Re: WriteFiles logic, I'm not sure about generalizing it, but what about
splitting the part handling writing temp files into a new
PTransform<PCollection<KV<ResourceId, Iterable<UserT>>>,
PCollection<WriteFilesResult<DestinationT>>>? That splits the bucket-shard
logic from actual file IO.

On Mon, Jul 15, 2019 at 10:27 AM Robert Bradshaw <rober...@google.com>
wrote:

> I agree that generalizing the existing FileIO may not be the right
> path forward, and I'd only make their innards public with great care.
> (Would this be used like like
> SmbSink(MyFileIO.sink(parameters).getWriter[Factory]())?) SMB is a bit
> unique that the source and sink are much more coupled than other
> sources and sinks (which happen to be completely independent, if
> complementary implementations, whereas SMB attempts to be a kind of
> pipe where one half is instanciated in each pipeline).
>
> In short, an SMB source/sink that is parameterized by an arbitrary,
> existing IO would be ideal (but possibly not feasible (per existing
> prioritizations)), or an SMB source/sink that works as a pair. What
> I'd like to avoid is a set of parallel SMB IO classes that (partially,
> and incompletely) mirror the existing IO ones (from an API
> perspective--how much implementation it makes sense to share is an
> orthogonal issue that I'm sure can be worked out.)
>
> On Mon, Jul 15, 2019 at 4:18 PM Neville Li <neville....@gmail.com> wrote:
> >
> > Hi Robert,
> >
> > I agree, it'd be nice to reuse FileIO logic of different file types. But
> given the current code structure of FileIO & scope of the change, I feel
> it's better left for future refactor PRs.
> >
> > Some thoughts:
> > - SMB file operation is simple single file sequential reads/writes,
> which already exists as Writer & FileBasedReader but are private inner
> classes, and have references to the parent Sink/Source instance.

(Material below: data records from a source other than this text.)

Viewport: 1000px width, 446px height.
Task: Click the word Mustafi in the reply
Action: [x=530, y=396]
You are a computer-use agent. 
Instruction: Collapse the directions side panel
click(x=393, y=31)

> > - The readers also have extra offset/split logic but that can be worked
> around.
> > - It'll be nice to not duplicate temp->destination file logic but again
> WriteFiles is assuming a single integer shard key, so it'll take some
> refactoring to reuse it.
> >
> > All of these can be done in backwards compatible way. OTOH generalizing
> the existing components too much (esp. WriteFiles, which is already
> complex) might lead to two logic paths, one specialized for the SMB case.

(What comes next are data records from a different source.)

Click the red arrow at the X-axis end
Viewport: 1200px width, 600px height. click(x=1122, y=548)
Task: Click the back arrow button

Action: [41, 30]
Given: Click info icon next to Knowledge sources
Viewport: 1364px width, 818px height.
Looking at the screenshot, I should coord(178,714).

> It might be easier to decouple some of them for better reuse. But again I
> feel it's a separate discussion.
> >
> > On Mon, Jul 15, 2019 at 9:45 AM Claire McGinty <
> claire.d.mcgi...@gmail.com> wrote:
> >>
> >> Thanks Robert!
> >>
> >> We'd definitely like to be able to re-use existing I/O components--for
> example the Writer<DestinationT, OutputT>/FileBasedReader<T> (since they
> operate on a WritableByteChannel/ReadableByteChannel, which is the level of
> granularity we need) but the Writers, at least, seem to be mostly
> private-access. Do you foresee them being made public at any point?
> >>
> >> - Claire
> >>
> >> On Mon, Jul 15, 2019 at 9:31 AM Robert Bradshaw <rober...@google.com>
> wrote:
> >>>
> >>> I left some comments on the doc.
> >>>
> >>> I think the general idea is sound, but one thing that worries me is
> >>> the introduction of a parallel set of IOs that mirrors the (existing)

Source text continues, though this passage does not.